C-Job Naval Architects has delivered a concept design to Switijnk Shipping for a wind-assisted general cargo vessel, known as a Flettner Freighter, that is expected to achieve fuel savings of approximately 13 percent.
The 8,500 dwt vessel will be equipped with two Norsepower rotor sails that will supplement the main engines.
As HLPFI reported here, Switijnk approached C-Job following the latter's involvement in the European Union SAIL project, for which C-Job originally developed the 4,500 dwt Flettner Freighter.
After studying the wind patterns on Switijnk's proposed sailing routes, C-Job modified the design of the new vessel, called the FF8500, to include two larger rotor sails, rather than four.

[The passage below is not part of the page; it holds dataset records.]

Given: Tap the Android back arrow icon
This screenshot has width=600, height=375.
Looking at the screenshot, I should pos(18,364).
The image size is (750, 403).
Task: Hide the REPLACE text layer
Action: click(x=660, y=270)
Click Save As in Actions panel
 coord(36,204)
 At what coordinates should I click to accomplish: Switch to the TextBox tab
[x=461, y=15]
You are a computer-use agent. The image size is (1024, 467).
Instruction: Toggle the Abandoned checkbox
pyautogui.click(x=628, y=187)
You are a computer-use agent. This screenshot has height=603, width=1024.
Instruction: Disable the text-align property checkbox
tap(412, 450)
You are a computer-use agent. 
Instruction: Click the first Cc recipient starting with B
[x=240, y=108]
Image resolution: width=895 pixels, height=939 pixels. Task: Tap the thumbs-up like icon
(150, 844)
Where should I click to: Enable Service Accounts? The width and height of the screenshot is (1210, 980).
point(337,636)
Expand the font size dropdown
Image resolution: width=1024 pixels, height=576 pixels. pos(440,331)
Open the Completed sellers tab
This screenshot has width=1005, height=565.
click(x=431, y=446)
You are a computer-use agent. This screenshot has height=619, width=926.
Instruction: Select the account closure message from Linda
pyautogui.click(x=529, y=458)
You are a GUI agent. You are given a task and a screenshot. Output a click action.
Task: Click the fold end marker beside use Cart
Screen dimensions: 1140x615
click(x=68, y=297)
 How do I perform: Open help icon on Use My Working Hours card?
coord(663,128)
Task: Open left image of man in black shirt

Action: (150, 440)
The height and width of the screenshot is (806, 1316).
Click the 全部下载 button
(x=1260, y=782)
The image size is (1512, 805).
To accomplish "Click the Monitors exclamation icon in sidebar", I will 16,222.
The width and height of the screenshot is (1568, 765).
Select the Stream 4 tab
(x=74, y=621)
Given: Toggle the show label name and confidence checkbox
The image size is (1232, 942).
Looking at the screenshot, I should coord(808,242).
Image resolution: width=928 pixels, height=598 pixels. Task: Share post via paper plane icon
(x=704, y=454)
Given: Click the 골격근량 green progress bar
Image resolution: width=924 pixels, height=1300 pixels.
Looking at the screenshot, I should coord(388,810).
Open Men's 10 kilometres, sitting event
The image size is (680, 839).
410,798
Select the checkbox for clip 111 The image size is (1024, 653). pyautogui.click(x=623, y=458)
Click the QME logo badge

"Our experience from the Project SAIL study showed that rotor sails were the most viable choice compared to other wind-assisted propulsion systems," explained C-Job business manager Jelle Grijpstra. "And then, together with Finnish rotor sail supplier Norsepower, we concluded that two larger rotor sails were most effective for this project.
"This was because these would yield a comparable propulsive force to four smaller units."
The vessel will measure 129.65 m in length overall (LOA), and has been designed with a maximum draught of 8.5 m.
While the fuel source of the vessel's main engines has yet to be decided upon, C-Job has reserved space for LNG engines, although this will be dependent on LNG bunkering infrastructure along Switijnk's sailing routes.
With the concept design of the vessel complete, the next stages of the design process include a basic design and a detail design as well as testing at the Maritime Research Institute Netherlands (MARIN).
The intention of this velocity prediction research is to validate the design and to quantify the fuel savings to be gained, said C-Job.
A spokesperson for C-Job said: "This new design is creating quite some attention and we hope this will benefit the chances of getting more financing for our client, Switijnk Shipping."
Once the financing is arranged, Switijnk will be able to select a shipyard to build the vessel.